I would like to share a couple of thoughts, particularly on listening to your interviews with Daniel Levitin and Michael Gazzaniga. 

Mr. Levitin's account of some of the most complex human experiences, those having to do with music, seemed a bit lightweight.  I don’t know if he was going for concision or brevity or dumbing things down a bit.  The brain science he described seemed reductive.  But more unsatisfying was his attempt to account for musical experience, one of the most profound and ineffable phenomena we know of, in terms of physiology, and more broadly from a purely materialist perspective.  His discussion of “Superstition” was so superficial that I wasn’t sure what he was talking about.  (Not to mention the thwacks in “Tell Me Something Good” are from a clavinet, not a guitar.)

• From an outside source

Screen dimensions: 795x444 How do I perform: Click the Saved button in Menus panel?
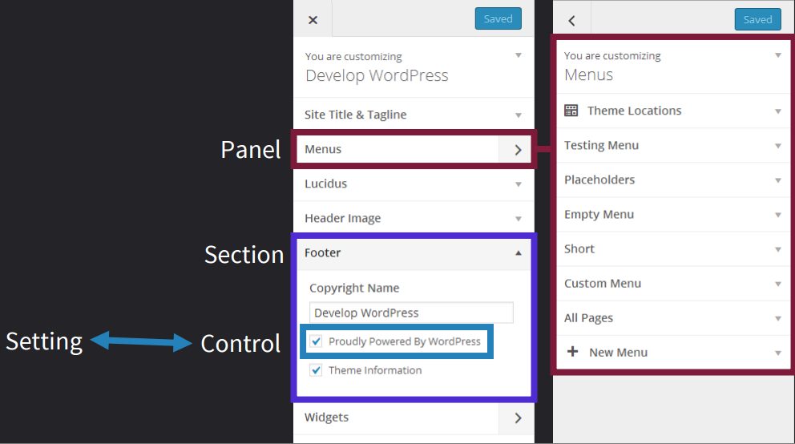click(757, 19)
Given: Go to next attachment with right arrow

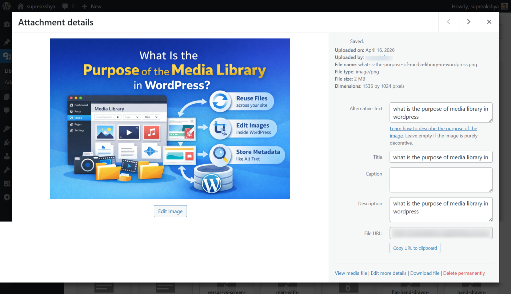Looking at the screenshot, I should coord(469,22).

Mr. Gazzaniga failed to answer the basic questions posed by the host and by his book’s title.   This is part of a broader difficulty. The topics each week on TTBOOK are tantalizing as are the introductions and questions posed by the hosts.  The question of what consciousness is, where it comes from etc., seems to come up a fair bit, but we always seem to hear the same non-answers.  There is a preponderance of guests on TTBOOK that are really sold on the materialist fallacy.  They sometimes seem like caricatures of the arrogant scientists of yore, the ones who brought us phrenology, DDT, the atom bomb, and the promise of food in pill form.  I’m very ok with hearing from materialists, but I hardly ever hear perspectives from people who at least acknowledge mystery and the problems with materialism, let alone that accept or describe a spiritual reality.

 A vast majority of our species have explained consciousness as proceeding from a spirit or soul that animates the body, and departs with death, leaving the body lifeless.  This concept has never been convincingly challenged.  Other concepts of metaphysics vary greatly from culture to culture and from era to era, but this seems to be almost a universal.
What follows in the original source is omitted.